Это поначалу я решил, что все студенты сегодня учатся, но мне пришлось провести на университетских землях массу времени, а брат-студент все не прибывал и не прибывал. Хотя рекламные пакетики с конфетками (или леденцами?) M&M (акция сейчас маркетинговая, видимо, проходит) раздавали у выхода из аудиторий и на площади у Сан-Джовани-Маджоре точно так же, как все прошлые дни.
Только их сегодня брали почему-то менее охотно.
Есть какая-то важная для меня закономерность в том, что город схватывается на пике развития. Это, кстати, говорит о том, что у Москвы все еще в будущем (хотя мне от этого не легче – я-то этого не застану), а Пиза и Сиена, к примеру, оставляют нам автопортреты цивилизации на разных этапах своего развития.
Для меня эти автопортреты – чуть ли не самое интересное: точно так же еще в Венеции четыре года назад я искал аутентичные ландшафты, не тронутые современностью. И они там есть, особенно ночью и на периферии. Та самая донаполеоновская Венеция, которая до сих пор способна кружить голову. В России такую аутентичность и «верность конкретной эпохе» можно встретить, лишь спустившись в московское метро (все прочие метрополитены находятся уже на исторической территории моей собственной жизни): наша страна молода и величава, поэтому здесь ничего кроме индустриализации–коллективизации–оттепели–застоя в цельном виде не сохранилось.
Питер и города-страны «Золотого кольца» ведь не в счет?
С другой стороны,
Но в пригородах по определению ничего не происходит, кроме бытовухи, поэтому общественная и интеллектуальная жизнь замирает, несмотря на потоки интернационального люда, вымывающего из исторических центров остатки аутентичности.
Самая спокойная сегодня экспедиция сложилась в библиотеку Архигимназия, продолжившую тему утреннего медицинского музея восковых фигур своим анатомическим театром архитектора Антонио Паолуччи (Antonio Paolucci), выученика Болонской академии братьев Карраччи.

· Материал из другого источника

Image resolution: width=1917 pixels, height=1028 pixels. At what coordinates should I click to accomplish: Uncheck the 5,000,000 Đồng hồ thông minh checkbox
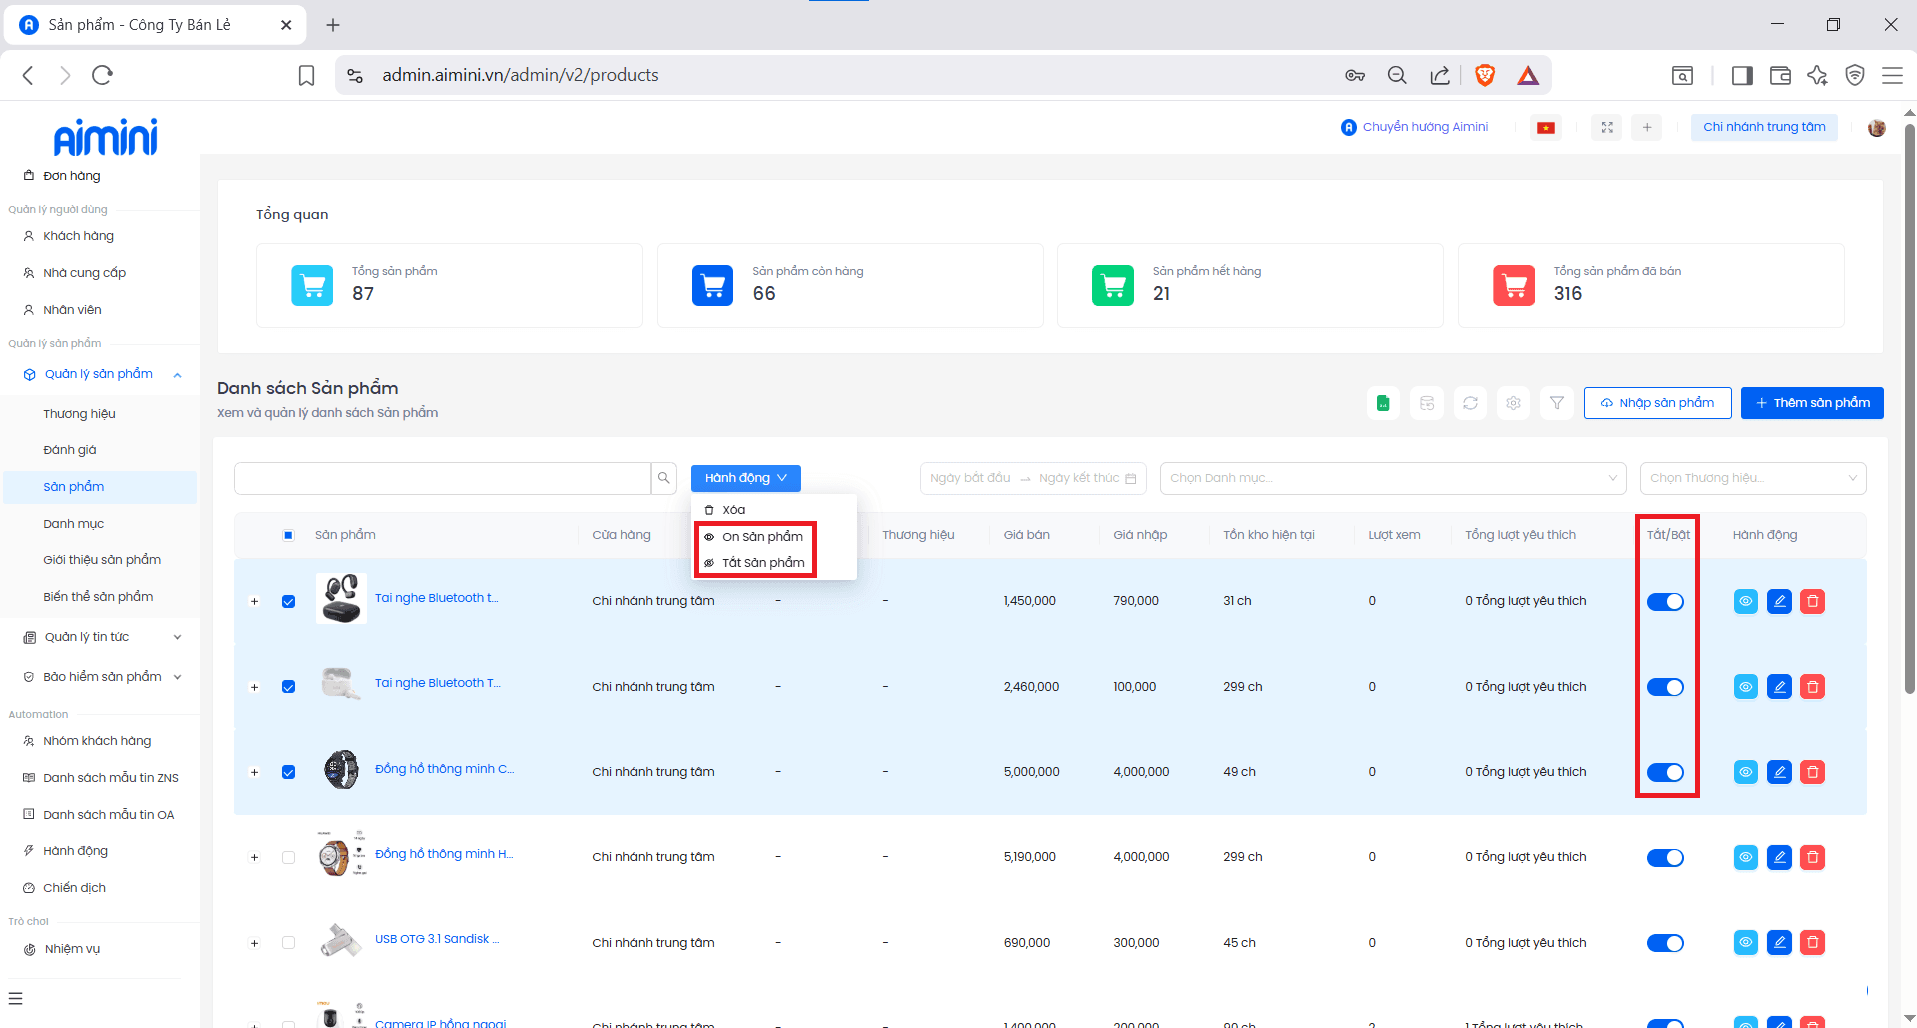(x=288, y=772)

Это на центральной площади, но чуть наискосок от Сан-Петронио, уже внутри Музейной улицы, – место, откуда, как я понял по экспликациям, есть и пошел Болонский университет.
Ненароком туда забрел уже в первый или во второй вечер, бесцельно блуждая по аркадам, а там почти классический двухэтажный дворик с арочными галереями 1562 года, все своды которого расписаны (геральдическими в основном) фресками – с десятками, если не с сотнями гербов, орденов и родовых знаков.

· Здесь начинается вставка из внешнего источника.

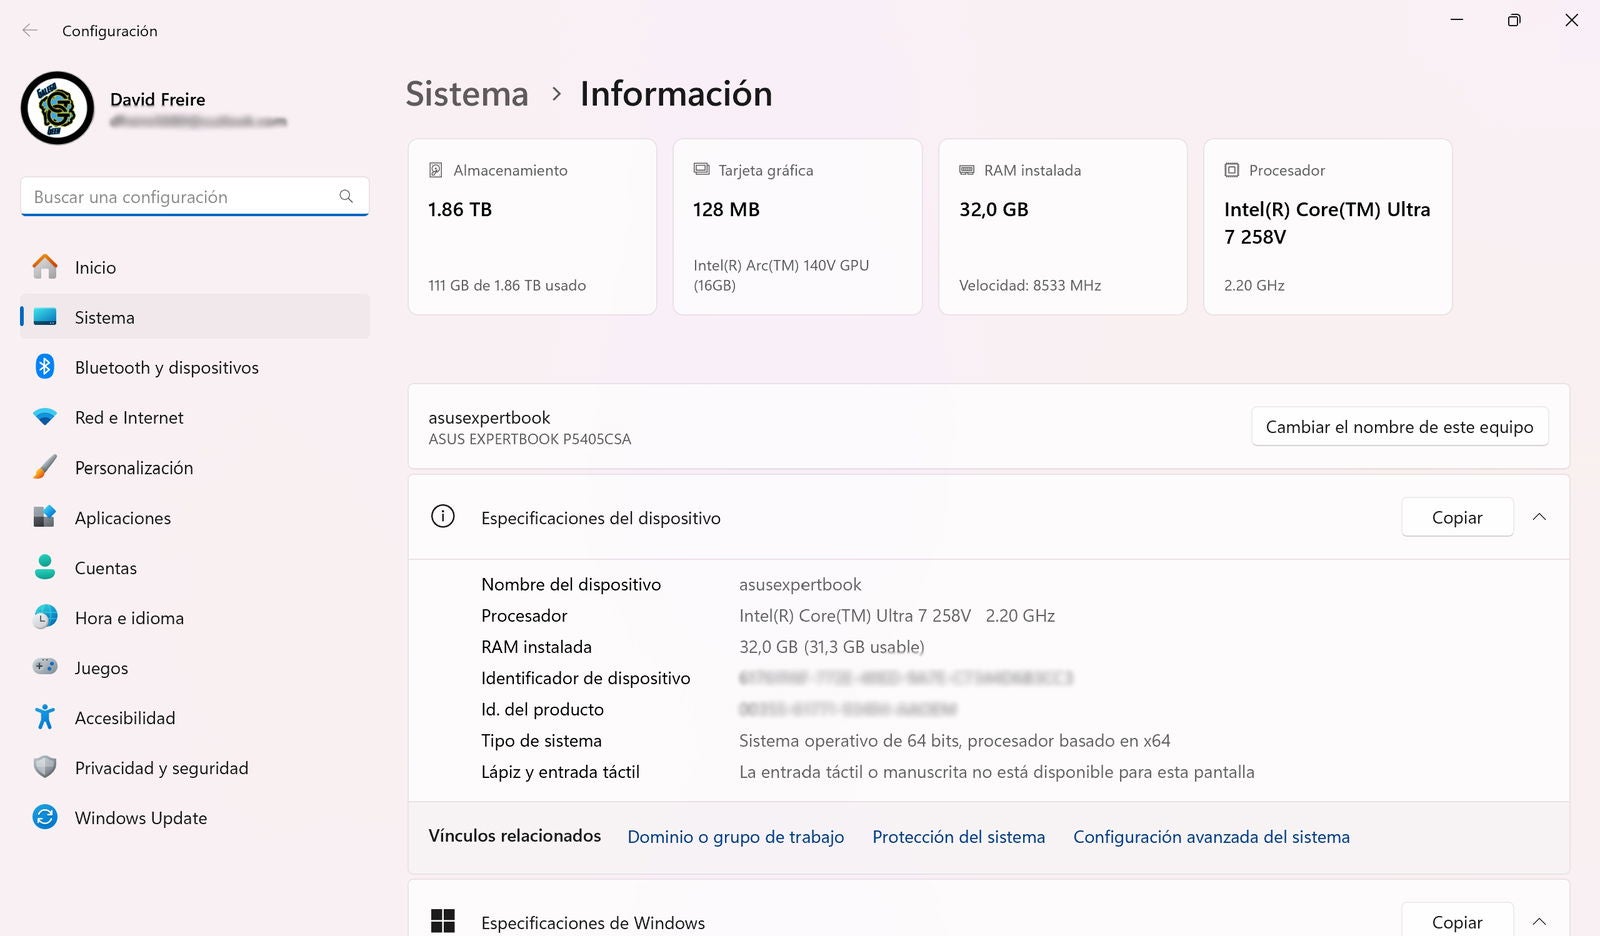Open Cuentas using its person icon
The image size is (1600, 936).
pos(45,567)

Просто заглянул в освещенный двор, ну и пошел вслед за праздным народом, поднялся на второй этаж, куда вели эффектные парадные лестницы, сплошь испещренные гротесками, и попал на встречу с каким-то итальянским писателем в зале Стабат Матер, названным так в честь Россини (привет, Пезаро!) – именно здесь 18 марта 1842 года прошла одна из премьер этого опуса под руководством Доницетти.
Через пару дней заглянул сюда еще раз, чтобы получше разглядеть росписи, а главное, за три евро сходить в самый первый европейский анатомический театр, полностью построенный в 1637 году из кипарисового дерева (лишь знаменитый падуанский в Палаццо дель Бо построен раньше – в 1523–1562 годах, но там я отметился пару лет назад) и скрипящий под ногами кипарисовыми досками.
Падуанский анатомический театр, впрочем, и эффектнее (овальной формы), и сохраннее – на выставке в фойе прямоугольного, болонского, показывают снимки бомбежки 1944 года, когда погибло большинство фресок и сгорел кипарисовый кабинет, откуда извлекли обгорелые статуи 12 самых знаменитых врачей прошлого. Они и теперь аутентичные, а вся прочая деревянная обшивка с панелями и рядами скамеек за изгородями с мощными балясинами – реконструкция. К сожалению.
Но весьма величественная и суггестивная: над прозекторским столом со столешницей неправильной формы из белого мрамора нависает деревянный ангел, а кафедру, с которой вещали преподы, поддерживают две фигуры «спеллати» – людей с полностью снятой кожей, так что видны все мышцы. Их в 1734 году сделали по рисунку Ercole Lelli.